About the translator: Not all of the Collected Works were translated by R.F.C. Hull. Volume 2 was translated by Leopold Stein and Diana Riviere, some essays in volume 18 were translated after Hull’s death, and some writings were originally published in English.
About the editors named in the citation: The 7th edition does recommend that all the names of editors that are listed on the title page or half-title page be used. However, since the editors varied over the course of the 25 years that the Collected Works were published, we recommend that “H. Read et al.” is sufficient.
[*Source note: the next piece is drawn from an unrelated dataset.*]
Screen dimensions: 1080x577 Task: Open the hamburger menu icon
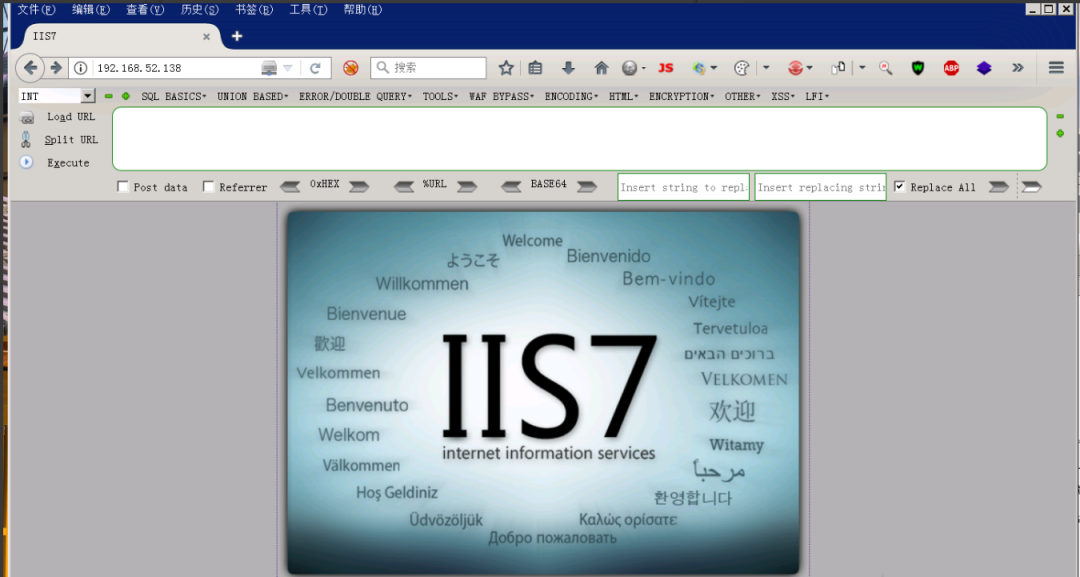click(1056, 68)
Digital Object Identifiers (DOI): These are numbers assigned to each digital publication by the International DOI Foundation in collaboration with the publishers. They are recommended when available in APA Style (see section 9.34), although not always used at Pacifica. If you are using a print version, they are not usually needed at Pacifica. It is important when writing a thesis or dissertation to use the DOI from Crossref.org or from the publisher, and to make sure that it does not include “pgi.idm.oclc” which is the address of the Pacifica proxy server, and will lead to error messages for people without Pacifica passwords.
For a chapter in the Collected Works of C. G. Jung:
(See ch. 10.2, example no. 45 “Chapter in a volume of a multivolume work”)
Include the author and the date of publication of the volume you are citing. Generally, the most recent copyright date on the back of the title page is the best date to use.
Jung, C. G. (1969). Phenomenology of the spirit in fairy tales. (R. F. C. Hull, Trans.). In H. Read et al. (Eds.), The Collected works of C. G. Jung: Vol. 9 pt. 1. Archetypes and the Collective Unconscious (2nd ed., pp. 207–254). Princeton University Press. (Original work published 1948) https://doi.org/10.1515/9781400850969.207
Parenthetical citation: (Jung, 1948/1969)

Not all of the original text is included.